Today is Global Handwashing Day

Today is the 8th annual Global Handwashing Day. This day is to help increase awareness and understanding of hand washing as a way to prevent disease, especially foodborne illness, around the world. In fact, researchers estimate that if everyone around the world routinely washed their hands, a million deaths could be prevented every year.

Hand WashingThe CDC reports that although people around the world clean their hands with water, very few use soap to wash their hands. Soap and water available for hand washing may be less available in developing countries, and even when soap is available, it is often reserved for bathing and laundry instead. Washing hands with soap removes bacteria much more effectively than washing with plain water.

About 1.8 million children younger than the age of 5 die every year from diarrheal disease and pneumonia. those are the top two causes of death among young children around the world. Washing hands with soap can reduce the incidence of diarrhea among this age group by 30% and reduce respiratory infections by 20%. Encouraging hand washing in school helps reduce illness days, and can help whole communities stay healthier.

The CDC says that hand washing is like a do-it-yourself vaccine with five steps: Wet, Lather, Scrub, Rinse, Dry. Wet your hands with clean, running water, turn off the tap, and apply soap. Lather your hands by rubbing them together with the soap. Be sure to lather the backs of your hands, between your fingers, and under your nails. Scrub your hands for at least 20 seconds. To properly time this step, hum the “Happy Birthday to You” song from beginning to end two times. Then rinse your hands well under cleaning, running water, and dry your hands using a clean towel or air dry them. If someone in your home has a diarrheal illness, using a paper towel to dry your hands could help prevent disease.

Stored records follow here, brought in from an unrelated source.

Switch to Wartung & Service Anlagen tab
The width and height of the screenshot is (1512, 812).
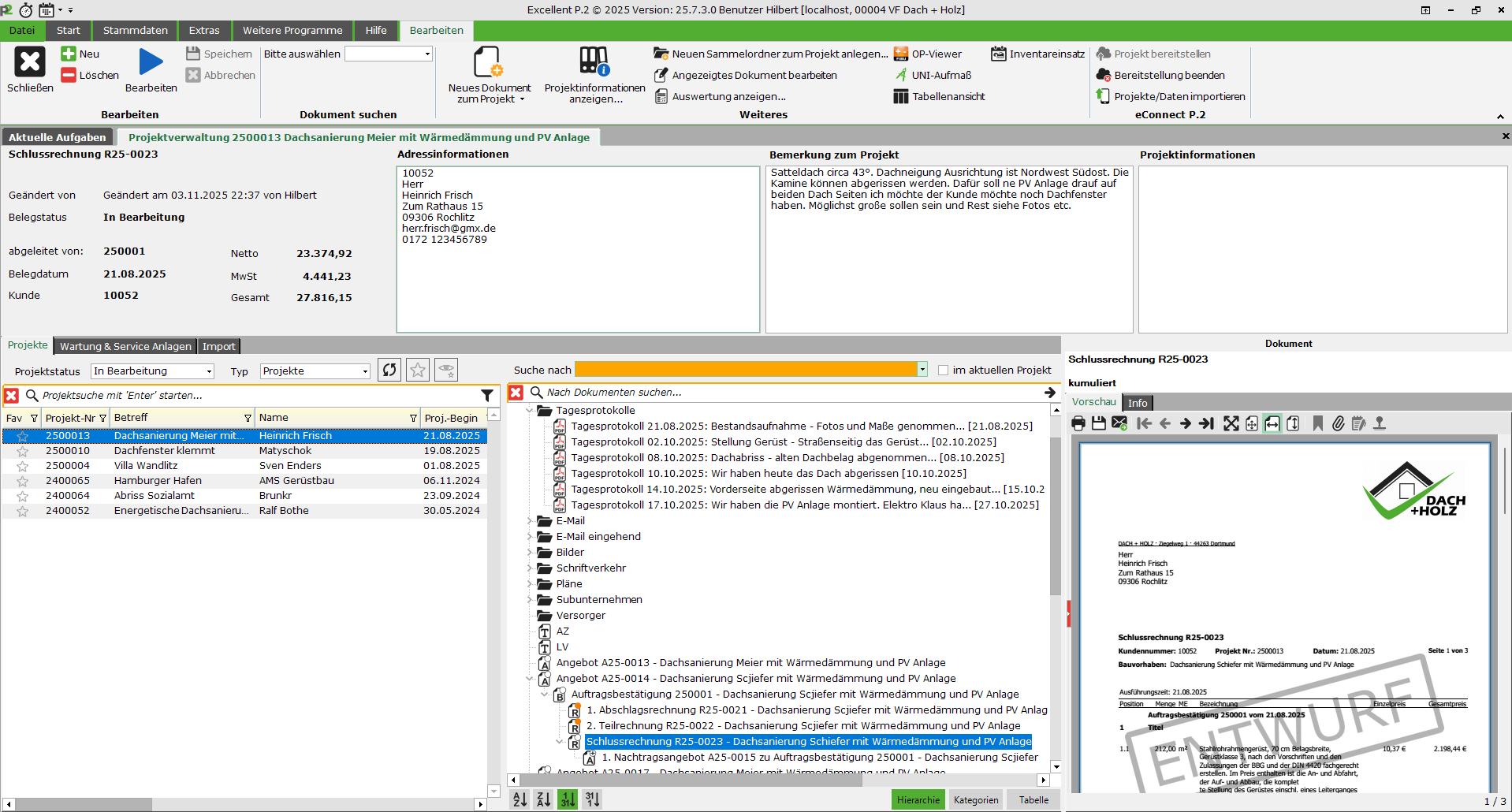pyautogui.click(x=125, y=346)
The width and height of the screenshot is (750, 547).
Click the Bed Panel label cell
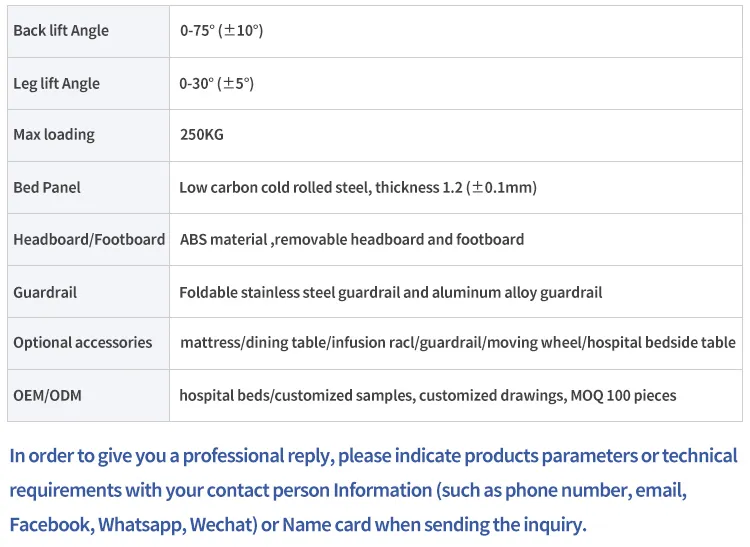point(88,187)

They have made a video showing how to correctly wash your hands. The CDC also has developed a step by step instructional guide on how to accomplish this simple task.

Washing your hands is especially important after going to the bathroom, blowing your nose, changing diapers, before preparing and serving food, and after handling raw meats, poultry, seafood, and eggs. Remind children to wash their hands often.

While hand sanitizers can reduce the number of germs on your hands in some situations, they do not eliminate all types of germs, so don’t get a false sense of security if you use them. And remember that hand sanitizers aren’t as effective when hands are visible dirty or greasy. Any hand sanitizer you use should contain at least 60% alcohol to be effective.

And remember, especially if you work in a school, daycare, healthcare setting, or making or serving food to the public, that keeping fingernails trimmed and cleaned is an important part of hand hygiene. Fingernails should be kept short. Longer fingernails can harbor more dirt and bacteria than short nails. And all equipment for clipping or grooming nails should be properly cleaned and sterilized.